(INFORMATION begins)

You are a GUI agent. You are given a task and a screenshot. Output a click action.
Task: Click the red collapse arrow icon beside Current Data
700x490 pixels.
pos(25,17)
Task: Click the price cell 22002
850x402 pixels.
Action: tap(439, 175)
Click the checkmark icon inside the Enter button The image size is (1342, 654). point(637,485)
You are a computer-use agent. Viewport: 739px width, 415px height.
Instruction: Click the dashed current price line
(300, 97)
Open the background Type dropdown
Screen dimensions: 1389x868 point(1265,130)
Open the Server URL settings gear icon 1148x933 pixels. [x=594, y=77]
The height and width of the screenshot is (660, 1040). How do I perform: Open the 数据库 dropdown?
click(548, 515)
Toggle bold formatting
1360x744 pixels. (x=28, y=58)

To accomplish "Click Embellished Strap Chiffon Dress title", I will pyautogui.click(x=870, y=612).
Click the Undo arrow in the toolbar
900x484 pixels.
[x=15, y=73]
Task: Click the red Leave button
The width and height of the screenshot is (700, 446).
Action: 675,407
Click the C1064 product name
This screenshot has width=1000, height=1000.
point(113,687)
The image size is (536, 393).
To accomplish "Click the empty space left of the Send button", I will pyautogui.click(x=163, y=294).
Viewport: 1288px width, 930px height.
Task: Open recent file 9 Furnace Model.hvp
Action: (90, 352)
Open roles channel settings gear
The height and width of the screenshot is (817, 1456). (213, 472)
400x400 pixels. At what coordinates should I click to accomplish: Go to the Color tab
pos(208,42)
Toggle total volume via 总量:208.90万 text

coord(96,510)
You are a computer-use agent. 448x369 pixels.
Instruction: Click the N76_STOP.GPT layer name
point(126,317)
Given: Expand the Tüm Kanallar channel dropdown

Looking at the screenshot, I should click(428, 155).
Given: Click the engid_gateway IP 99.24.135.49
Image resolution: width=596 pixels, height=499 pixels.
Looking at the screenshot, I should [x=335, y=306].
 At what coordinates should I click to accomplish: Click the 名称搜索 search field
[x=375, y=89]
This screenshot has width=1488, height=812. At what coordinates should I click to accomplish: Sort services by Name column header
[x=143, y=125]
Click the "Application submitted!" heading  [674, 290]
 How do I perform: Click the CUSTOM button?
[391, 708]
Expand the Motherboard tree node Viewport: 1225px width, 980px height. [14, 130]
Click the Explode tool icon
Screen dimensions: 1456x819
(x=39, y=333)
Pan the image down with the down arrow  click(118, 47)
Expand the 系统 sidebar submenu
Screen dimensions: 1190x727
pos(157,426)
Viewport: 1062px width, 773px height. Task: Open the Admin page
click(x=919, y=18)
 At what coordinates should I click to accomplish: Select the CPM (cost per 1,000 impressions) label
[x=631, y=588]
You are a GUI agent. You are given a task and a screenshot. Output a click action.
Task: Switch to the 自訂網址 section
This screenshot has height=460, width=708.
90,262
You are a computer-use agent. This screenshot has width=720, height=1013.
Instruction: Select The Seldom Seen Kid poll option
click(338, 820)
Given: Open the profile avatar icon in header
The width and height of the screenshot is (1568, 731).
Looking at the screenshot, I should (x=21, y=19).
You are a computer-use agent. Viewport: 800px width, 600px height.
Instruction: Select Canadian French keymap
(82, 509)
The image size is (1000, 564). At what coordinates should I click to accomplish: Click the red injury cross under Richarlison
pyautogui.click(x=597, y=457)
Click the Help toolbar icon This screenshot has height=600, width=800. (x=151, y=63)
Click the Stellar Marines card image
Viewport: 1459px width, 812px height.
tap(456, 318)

(INFORMATION ends)

▶ **TASK TO CARRY OUT**
Please determine how many lines in the entries contain the word "computer" and reply with that figure alone.

▶ **EXERCISE RESPONSE**
4